Stated task
Please put the lines of the items below, from the line containing "The width and height of the screenshot is (412, 216)." through the line containing "tap(246, 714)", into a Markdown table with the columns Row and Line, skipping any blank lines. Give the row number under Row and the full line under Line.

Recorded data
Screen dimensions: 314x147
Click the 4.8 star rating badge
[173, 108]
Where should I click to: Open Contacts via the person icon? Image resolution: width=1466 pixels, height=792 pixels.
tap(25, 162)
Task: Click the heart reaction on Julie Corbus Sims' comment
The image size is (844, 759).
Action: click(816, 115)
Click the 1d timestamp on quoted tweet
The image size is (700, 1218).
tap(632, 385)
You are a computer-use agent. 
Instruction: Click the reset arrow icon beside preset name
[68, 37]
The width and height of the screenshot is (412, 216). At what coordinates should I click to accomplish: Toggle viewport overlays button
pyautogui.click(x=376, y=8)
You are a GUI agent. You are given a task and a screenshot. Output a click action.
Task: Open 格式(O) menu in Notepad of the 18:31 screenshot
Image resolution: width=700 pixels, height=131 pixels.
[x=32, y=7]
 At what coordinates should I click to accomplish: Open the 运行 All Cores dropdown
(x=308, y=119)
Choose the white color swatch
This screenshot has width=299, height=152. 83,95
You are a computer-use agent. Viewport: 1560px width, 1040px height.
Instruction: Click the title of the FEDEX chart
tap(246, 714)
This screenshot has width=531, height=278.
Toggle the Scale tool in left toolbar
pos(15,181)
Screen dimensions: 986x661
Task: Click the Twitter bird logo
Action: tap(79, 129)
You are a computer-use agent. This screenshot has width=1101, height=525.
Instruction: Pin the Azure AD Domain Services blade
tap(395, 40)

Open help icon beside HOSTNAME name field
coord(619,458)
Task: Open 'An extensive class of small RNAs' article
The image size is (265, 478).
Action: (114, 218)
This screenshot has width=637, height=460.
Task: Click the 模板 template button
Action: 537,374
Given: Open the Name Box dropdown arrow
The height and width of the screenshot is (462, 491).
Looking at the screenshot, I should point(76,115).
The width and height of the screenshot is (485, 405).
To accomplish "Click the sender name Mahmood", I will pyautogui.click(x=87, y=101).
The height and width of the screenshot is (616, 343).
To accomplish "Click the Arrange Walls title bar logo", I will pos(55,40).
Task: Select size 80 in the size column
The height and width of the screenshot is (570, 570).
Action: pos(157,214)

The result
| Row | Line |
|---|---|
| 1 | The width and height of the screenshot is (412, 216). At what coordinates should I click to accomplish: Toggle viewport overlays button |
| 2 | pyautogui.click(x=376, y=8) |
| 3 | You are a GUI agent. You are given a task and a screenshot. Output a click action. |
| 4 | Task: Open 格式(O) menu in Notepad of the 18:31 screenshot |
| 5 | Image resolution: width=700 pixels, height=131 pixels. |
| 6 | [x=32, y=7] |
| 7 |  At what coordinates should I click to accomplish: Open the 运行 All Cores dropdown |
| 8 | (x=308, y=119) |
| 9 | Choose the white color swatch |
| 10 | This screenshot has width=299, height=152. 83,95 |
| 11 | You are a computer-use agent. Viewport: 1560px width, 1040px height. |
| 12 | Instruction: Click the title of the FEDEX chart |
| 13 | tap(246, 714) |